A trio of gringos in Mexico; Fred Dobbs, Bob Curtin and Howard the prospector, decide to search for gold in the eponymous mountain range. At first, the adventure seems simple enough; in fact, they even find their gold. What they didn't count on might just be the greatest obstacle of all: themselves.
This film features examples of:
- All That Glitters
- Bandito: The fake Federales who deliver the film's most famous line.
- Bittersweet Ending: Dobbs' insanity catches up with him, he dies, and the treasure is lost; rendering 10 months of Curtin and Howard's lives a waste. But Howard gets a nice position as a medicine man, and Curtin may yet get his dream of a nice peach farm.
- Bottomless Magazines: A nice aversion. In every major action scene, we see both the heroes and villains reloading constantly.
- Chekhov's Gun: The burros the group rent. Or rather, their branding marks. The bandits who kill Dobbs are caught when someone recognizes the mark.
- Cool Old Guy: Howard.
- Creator Cameo: That's John Huston as the white-suited man Dobbs keeps accosting for a handout in Tampico.
- Death by Materialism: Dobbs.
- Evil Laugh: Dobbs develops an unsettling one as he gets crazier.
- Fedora of Asskicking: Dobbs wears one.
- Foreshadowing: Howard's little spiel about partners in a gold claim going crazy with greed and turning on each other is a neat summary of what happens.
- Also, early on they are hit by a "Norther", which Howard explains are high-speed winds that blow across the land from the north. At the end, they are hit by another which blows the gold dust away before they make it to the ruins.
- Gold Fever: A driving force in the plot. Howard seems mostly immune to it, remaining rational throughout, but Dobbs and Curtin both succumb to the disease. Dobbs is the only one who turns to killing to make sure he comes out on top, however.

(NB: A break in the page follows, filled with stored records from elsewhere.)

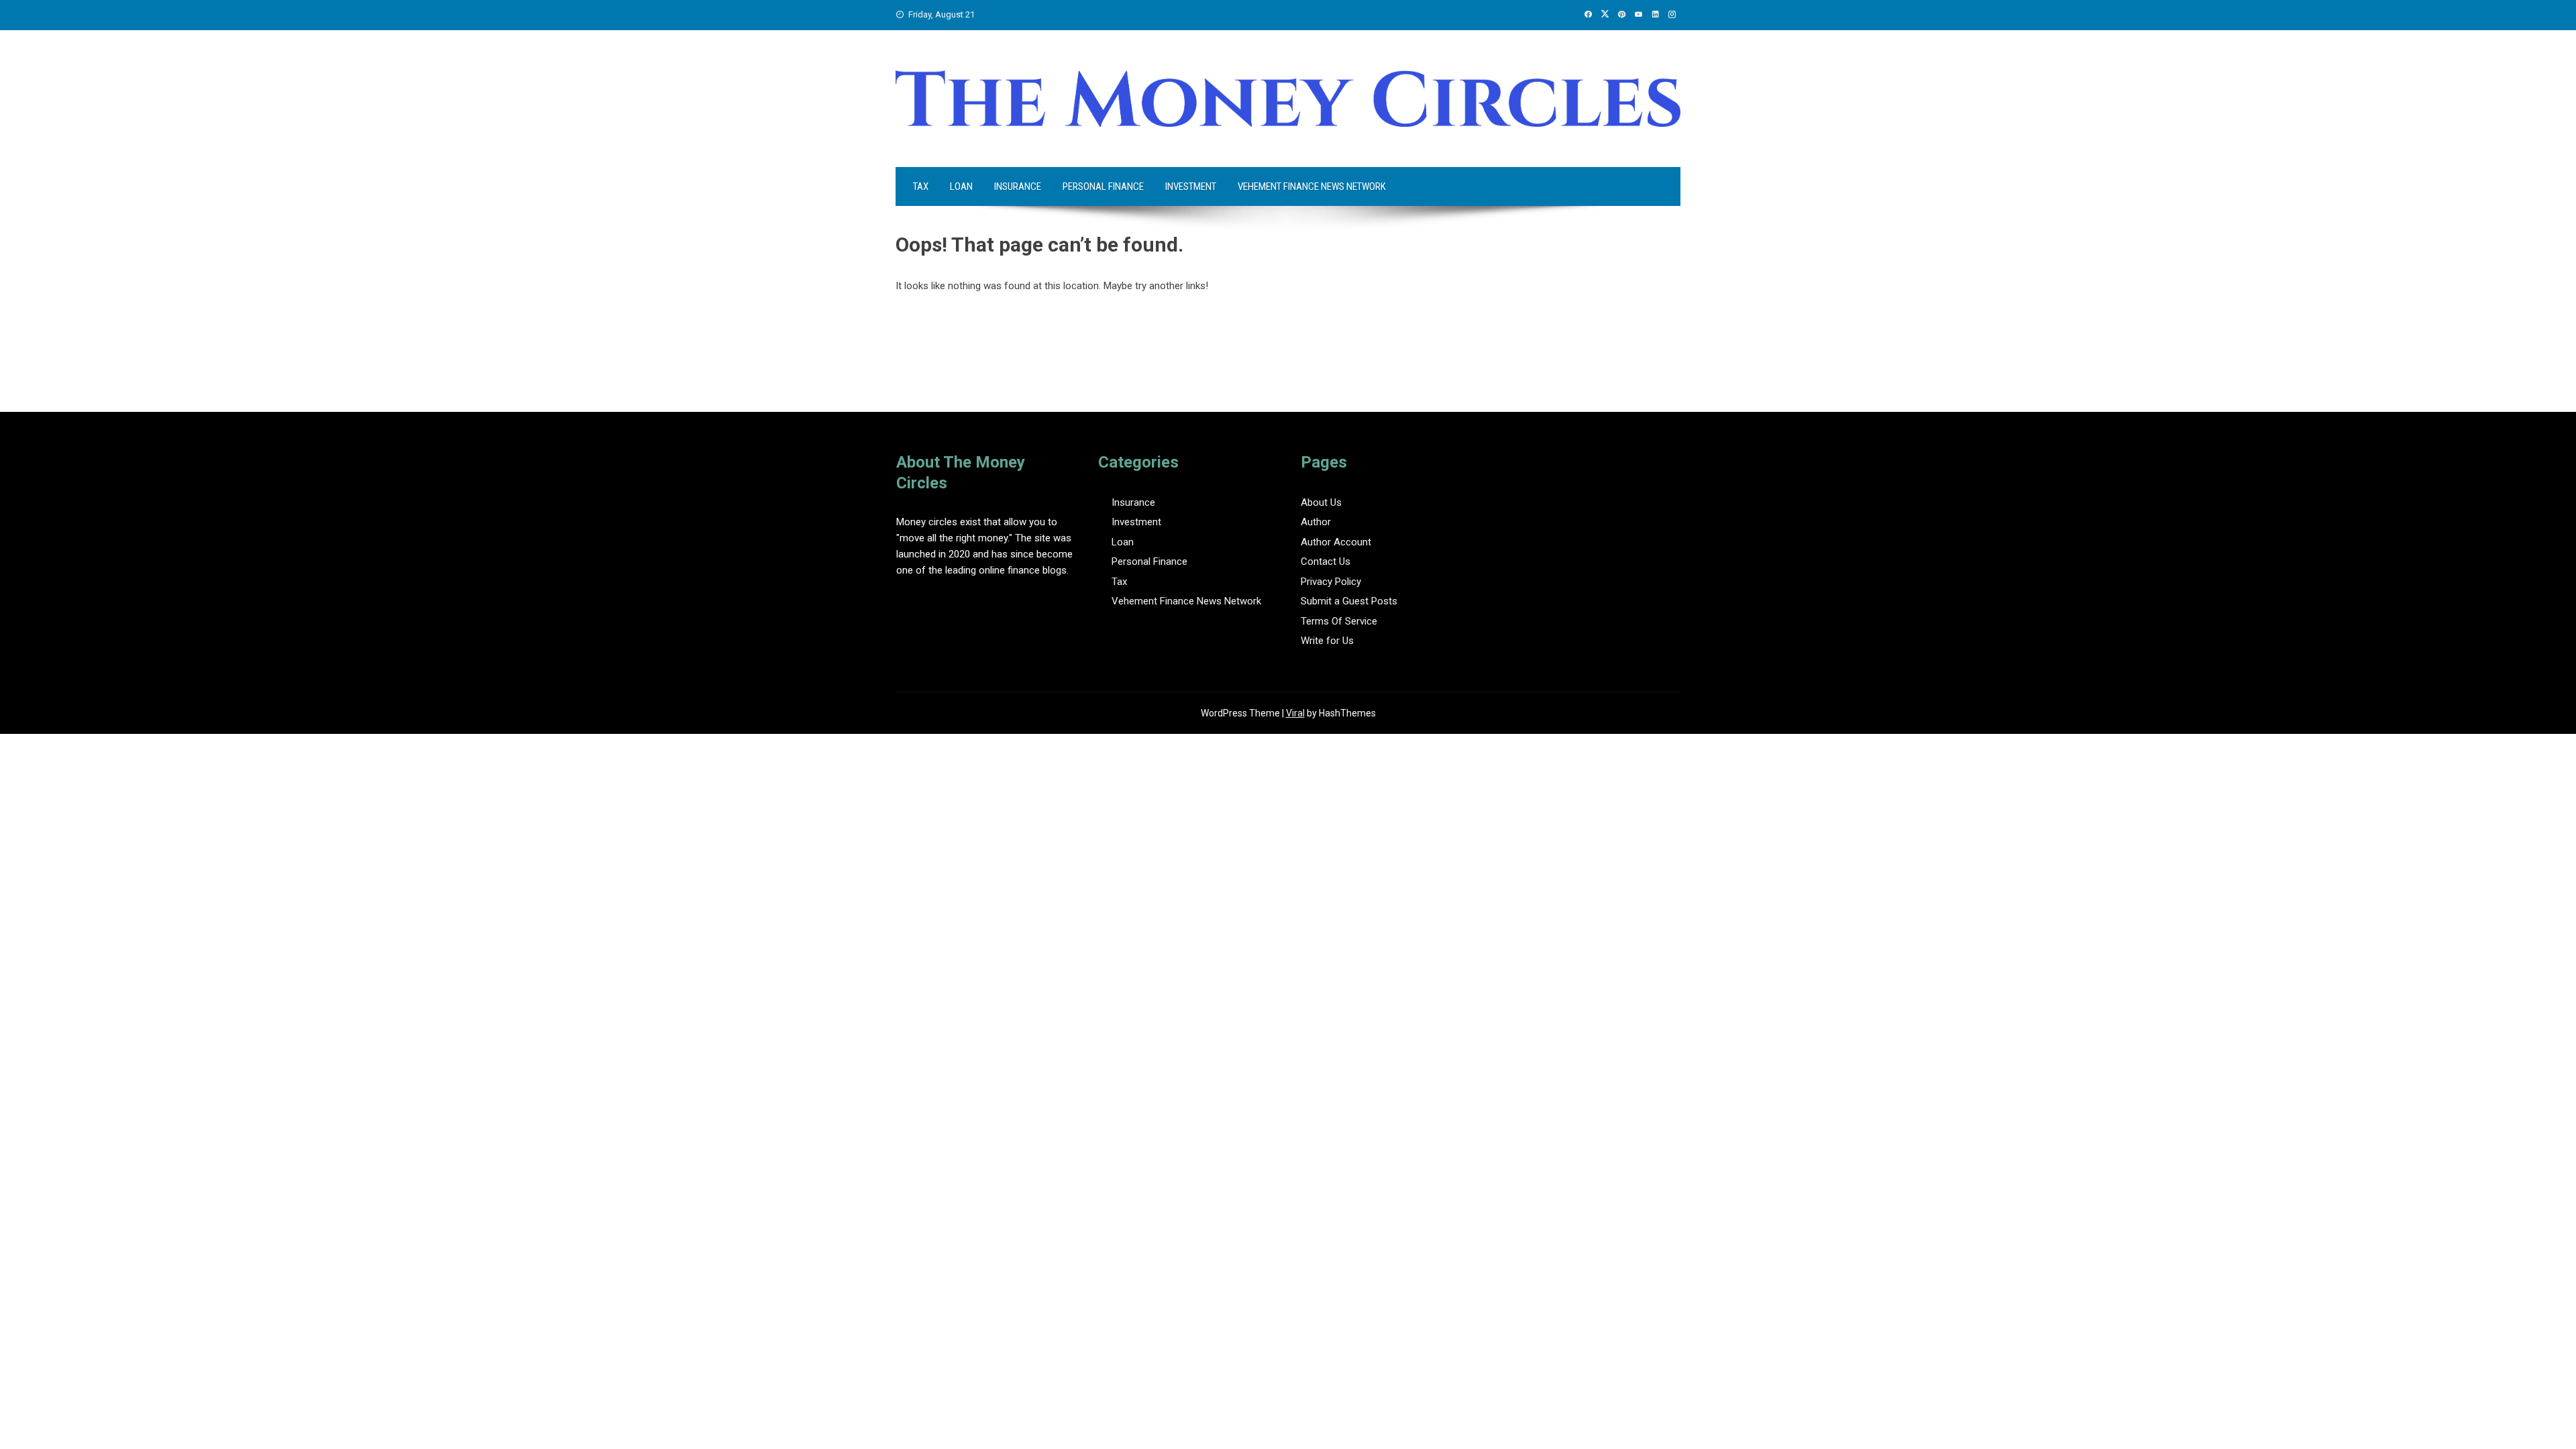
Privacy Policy (1331, 582)
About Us (1321, 502)
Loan (961, 186)
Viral (1295, 713)
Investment (1190, 186)
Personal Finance (1103, 186)
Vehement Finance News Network (1312, 186)
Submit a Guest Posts (1349, 601)
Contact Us (1325, 561)
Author (1316, 522)
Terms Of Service (1339, 621)
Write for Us (1327, 641)
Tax (920, 186)
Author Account (1336, 542)
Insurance (1017, 186)
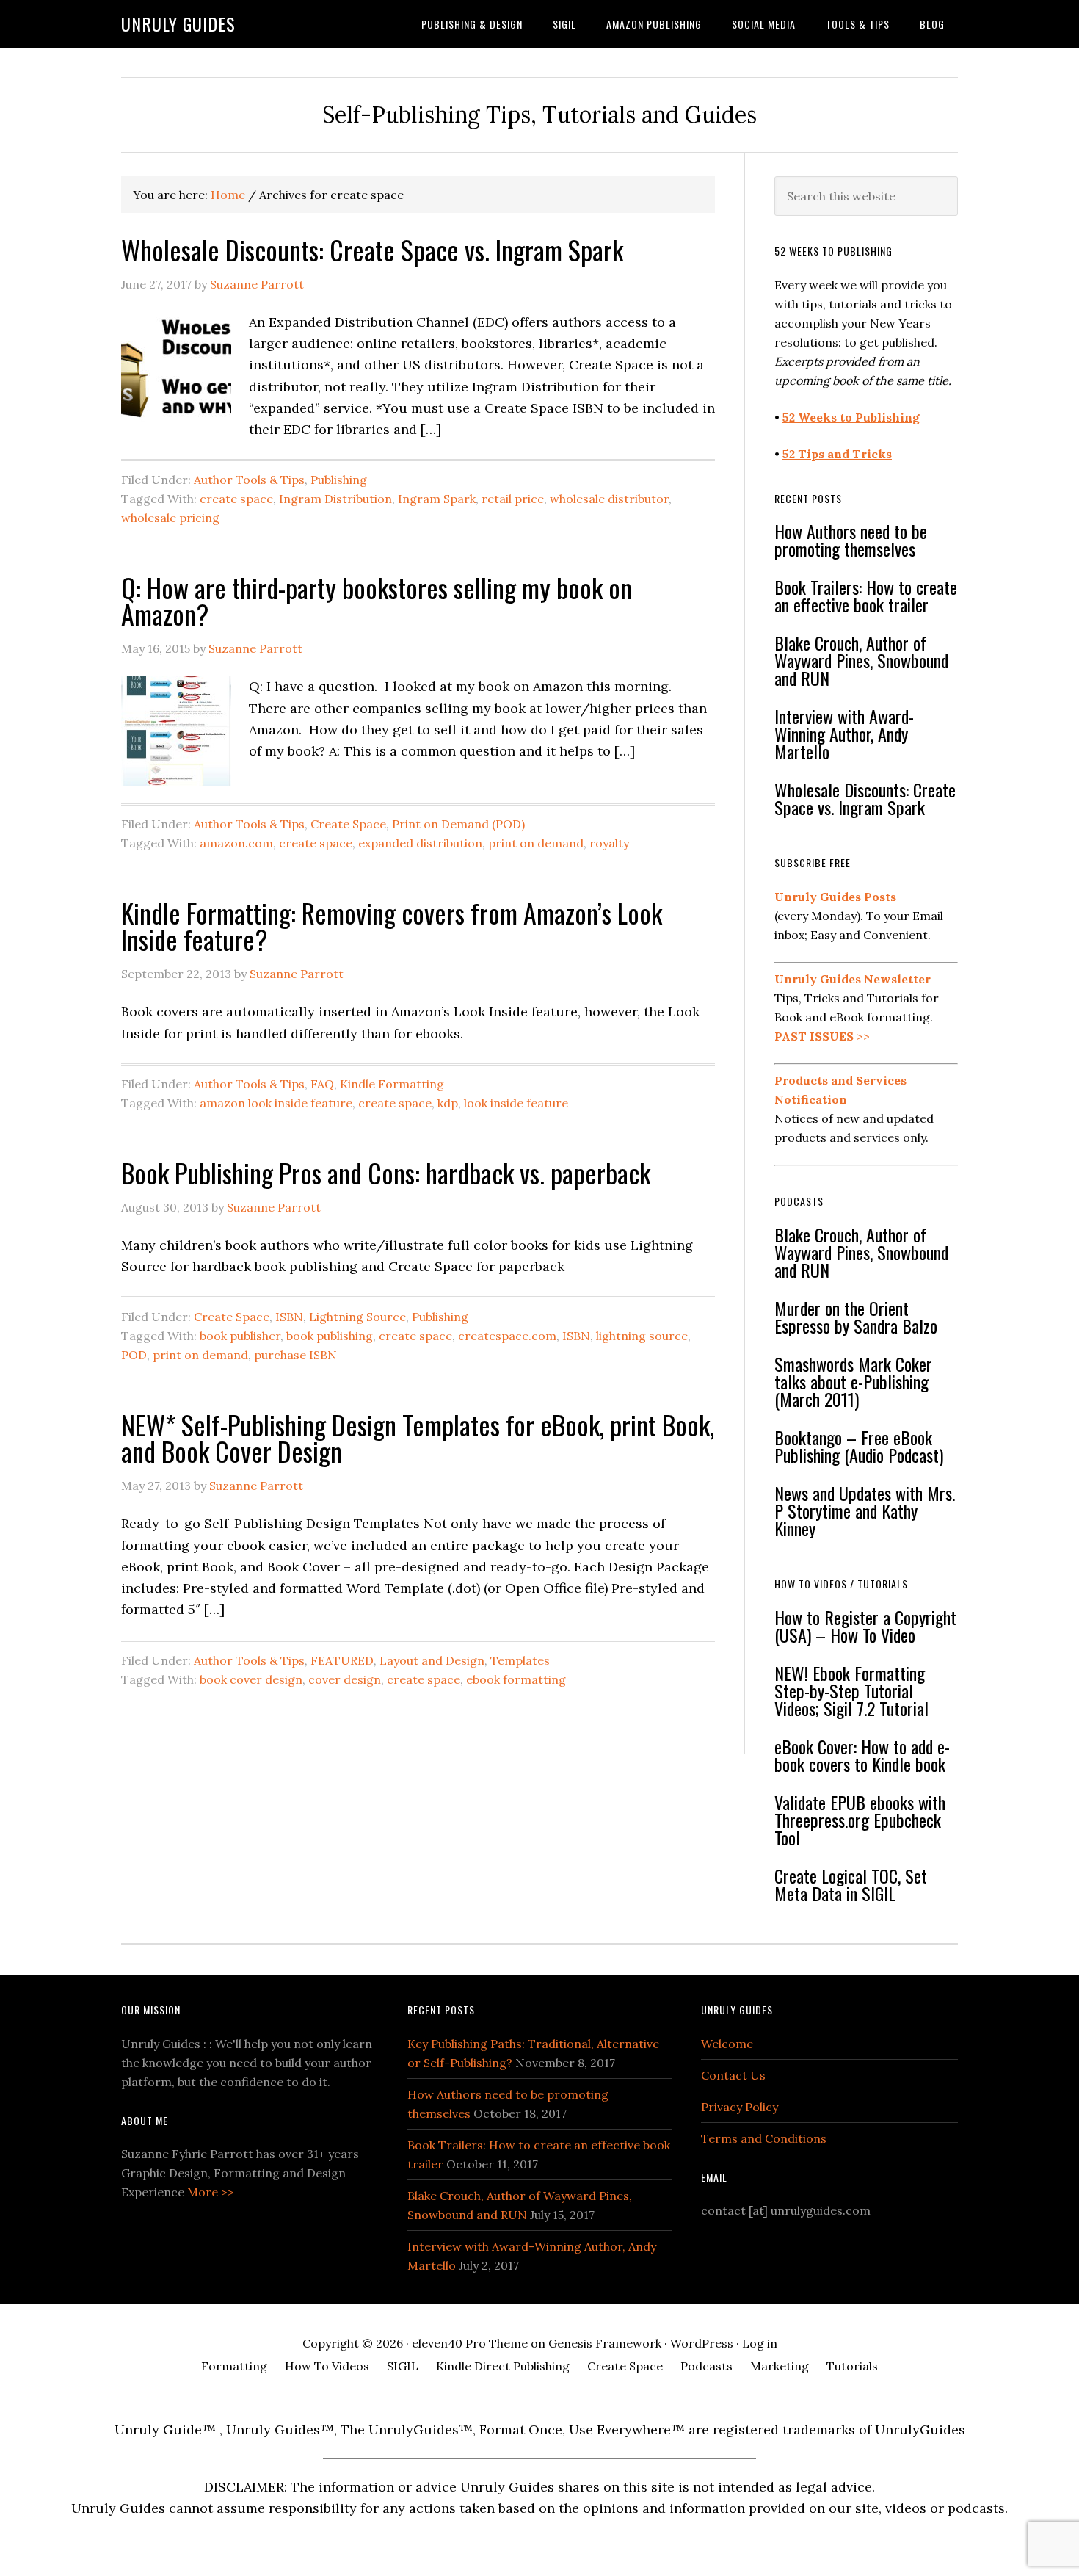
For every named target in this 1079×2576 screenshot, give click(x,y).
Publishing (338, 479)
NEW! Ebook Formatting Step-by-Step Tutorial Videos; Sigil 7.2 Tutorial (851, 1690)
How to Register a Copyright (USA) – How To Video (865, 1626)
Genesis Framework (604, 2343)
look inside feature (516, 1103)
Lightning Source (357, 1316)
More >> (210, 2192)
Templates (520, 1660)
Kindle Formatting (392, 1084)
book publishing (329, 1335)
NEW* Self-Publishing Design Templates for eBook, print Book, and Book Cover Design (417, 1437)
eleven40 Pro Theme (470, 2343)
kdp (447, 1103)
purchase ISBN (295, 1354)
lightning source (642, 1335)
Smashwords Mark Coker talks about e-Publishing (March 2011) (853, 1381)
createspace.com (507, 1335)
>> (822, 1036)
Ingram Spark (437, 498)
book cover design (251, 1679)
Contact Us (733, 2075)
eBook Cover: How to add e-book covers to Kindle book (862, 1755)
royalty (609, 843)
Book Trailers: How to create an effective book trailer (865, 596)
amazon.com (236, 843)
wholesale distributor (609, 498)
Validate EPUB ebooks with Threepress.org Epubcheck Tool (859, 1819)
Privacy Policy (739, 2106)
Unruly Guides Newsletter (852, 979)
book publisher (240, 1335)
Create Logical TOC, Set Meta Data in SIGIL (850, 1884)
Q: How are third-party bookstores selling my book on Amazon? (376, 600)
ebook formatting (516, 1679)
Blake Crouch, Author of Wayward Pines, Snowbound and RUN (861, 660)
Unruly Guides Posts (835, 896)
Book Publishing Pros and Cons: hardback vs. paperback (385, 1172)
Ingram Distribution (335, 498)
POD (134, 1354)
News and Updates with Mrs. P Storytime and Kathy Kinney (864, 1510)
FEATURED (342, 1660)
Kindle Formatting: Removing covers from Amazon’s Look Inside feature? (391, 925)
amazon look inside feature (276, 1103)
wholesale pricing (170, 517)
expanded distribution (420, 843)
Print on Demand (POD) (458, 824)
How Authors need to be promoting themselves (850, 540)
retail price (513, 498)
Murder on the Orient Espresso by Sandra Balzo (855, 1317)
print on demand (536, 843)
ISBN (289, 1316)
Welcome (727, 2043)
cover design (344, 1679)
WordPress (701, 2343)
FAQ (322, 1084)
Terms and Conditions (763, 2138)
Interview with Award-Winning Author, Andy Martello (844, 733)
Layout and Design (431, 1660)
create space (236, 498)
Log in (759, 2343)
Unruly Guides (178, 23)
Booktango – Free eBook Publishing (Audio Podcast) (858, 1446)
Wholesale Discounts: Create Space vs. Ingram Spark (372, 249)
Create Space (348, 824)
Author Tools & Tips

- Happy Dance: Courtesy of Howard, when they find the gold vein.
- Hat Damage: Dobbs fires a warning shot right into the bandito leader's hat.
- Magnificent Moustaches of Mexico: The fake Federales exemplify this.
- Nice Hat: Gold Hat insists on putting his hat back on before being executed.
- No-Holds-Barred Beatdown: Dobbs and Curtin give the foreman of their work crew one of these after he cheats them out of their pay.
- Off with His Head!: Although we don't see it, it's strongly implied (and has been confirmed by the director) that Dobbs is decapitated.
- Pet the Dog: Fixing the mountain when they leave, burying Cody's body, and informing his widow.
- Prospector: All three main characters, but Howard in particular exemplifies the "old and grizzled" stereotype of the trope.
- The character of Stinky Pete in Toy Story 2 is a direct parody of Howard.
- Protagonist Journey to Villain: Dobbs, who starts off as the main character of the story, but our allegiance gradually switches to his comrades when he goes off the deep end.
- Sanity Slippage: Dobbs. Howard mentions it happening to his comrades before.
- Sound-Only Death: A few: Gold Hat, Dobbs, banditos, Bob (although he doesn't get killed.)
- Third-Person Person: Dobbs starts to do this when he grows more unhinged.
- Token Evil Teammate: Dobbs gradually grows into this role into the group as The Cynic viewpoint, where it gets so bad that he generates most of the conflict in the story because of his opportunity to become somebody. The only time his cynicism helped the mining group was running off the bandits the first time. Other than that, well...
- Ungrateful Bastard: Even getting rescued from a mine collapse and then a Gila monster doesn't make Dobbs any less suspicious of his partners.
- Villain Protagonist: It will surprise nobody who pays attention for the first ten minutes to know that Dobbs turns out this way. From blowing off helping a child to panhandling specifically to rich people, the only reason Dobbs got anywhere is one good impression to Howard and Curtin.
- What You Are in the Dark: The mine caves in on Dobbs. Curtin calls out to him, then has second thoughts and turns around, leaving Dobbs to die. Then, after a moment's hesitation, he turns around again and digs Dobbs out.
- Worthless Yellow Rocks: The bandits who kill Dobbs steal his gold, but mistake it for sand and dump it off; it gets blown away by a windstorm.